Number of wins by tour
- Challenge Tour: 2
- Other: 1

Achievements and awards
- Big-12 Player of the Year: 1997
- Big-12 Men's Golf Student-Athlete of the Year: 1997
- Swedish Golf Tour Order of Merit winner: 2003

= Leif Westerberg =

Swedish professional golfer (born 1974)

Leif Westerberg (born 28 August 1974) is a retired Swedish professional golfer. He played on the European Tour and Challenge Tour between 1997 and 2011, recording two victories. As an amateur, he won the 1992 R&A Boys Amateur Championship and the 1995 NCAA Championship.

==Early life==
Westerberg was born in Stockholm and won the 1992 Boys Amateur Championship at Royal Mid-Surrey Golf Club, after beating Fredrik Jacobson 3 & 2 in the final.

== Amateur career ==
Westerberg was on the national team and represented Europe at the Jacques Léglise Trophy and St Andrews Trophy. At the 1995 European Amateur Team Championship in Belgium his team won bronze, and at the 1996 Eisenhower Trophy in Manila his team, which included Martin Erlandsson, Chris Hanell and Daniel Olsson, finished runner-up behind Australia.

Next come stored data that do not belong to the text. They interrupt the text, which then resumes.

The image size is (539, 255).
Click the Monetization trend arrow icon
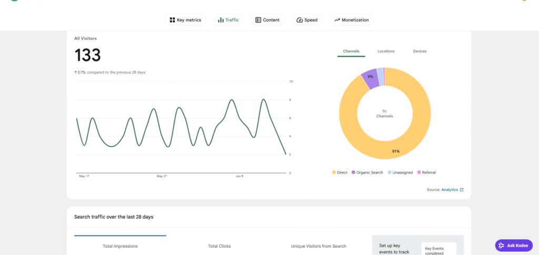click(x=337, y=20)
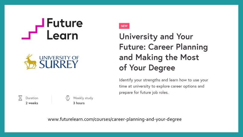Click the pink FutureLearn staircase logo icon
Viewport: 243px width, 137px height.
click(x=33, y=29)
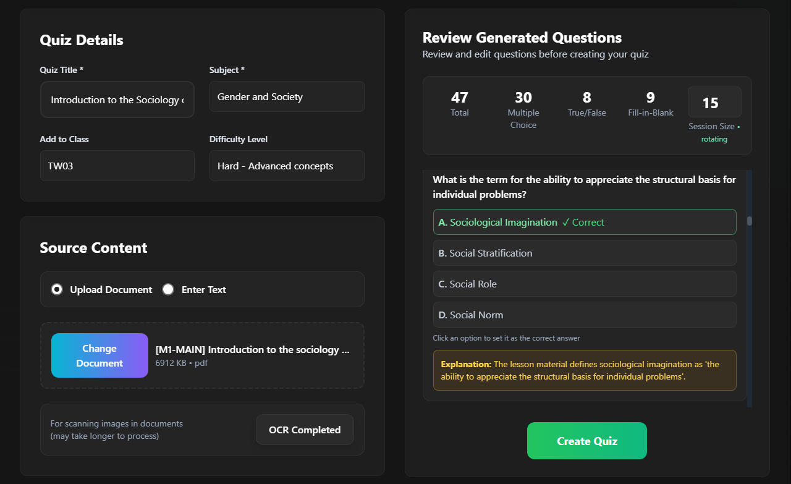Click the OCR Completed button
This screenshot has height=484, width=791.
[x=305, y=430]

Westerberg attended Oklahoma State University 1993–1997 and graduated with a degree in economics. Playing with the Oklahoma State Cowboys golf team he won the Big-12 Championship and was named Big-12 Player of the Year and Big-12 Men's Golf Student-Athlete of the Year in 1997. He helped his team win the 1995 NCAA Division I men's golf championship after a playoff with Stanford and Tiger Woods.

==Professional career==
Westerberg turned professional in 1997 and played predominantly on Europe's second tier Challenge Tour over the next 15 seasons. He graduated from the Challenge Tour twice, in 2004 and 2007, when he finished 7th and 5th respectively on the end of season rankings. Both in 2005 and 2008 he failed to win enough money to retain his card on the top level European Tour, although he came through qualifying school in 2005 to regain his playing status for the 2006 season, when he finished a career high of 131st on the Order of Merit. In 2006 he recorded a tied 5th place finish at the Russian Open.

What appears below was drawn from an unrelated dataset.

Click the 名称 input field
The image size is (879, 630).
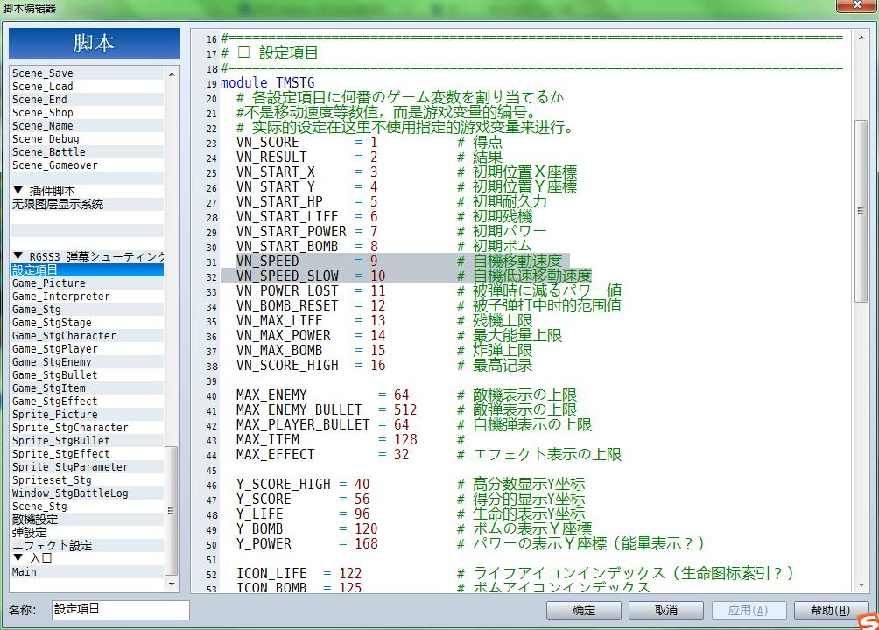[121, 610]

Westerberg was runner-up as a rookie in 1997 at the Volvo Finnish Open behind Søren Kjeldsen. In 2006, he lost a playoff at the Kenya Open before securing his maiden victory at the Tessali-Metaponto Open di Puglia e Basilicata. After he won the 2007 Kazakhstan Open he rose to a career-high of 257th in the Official World Golf Ranking.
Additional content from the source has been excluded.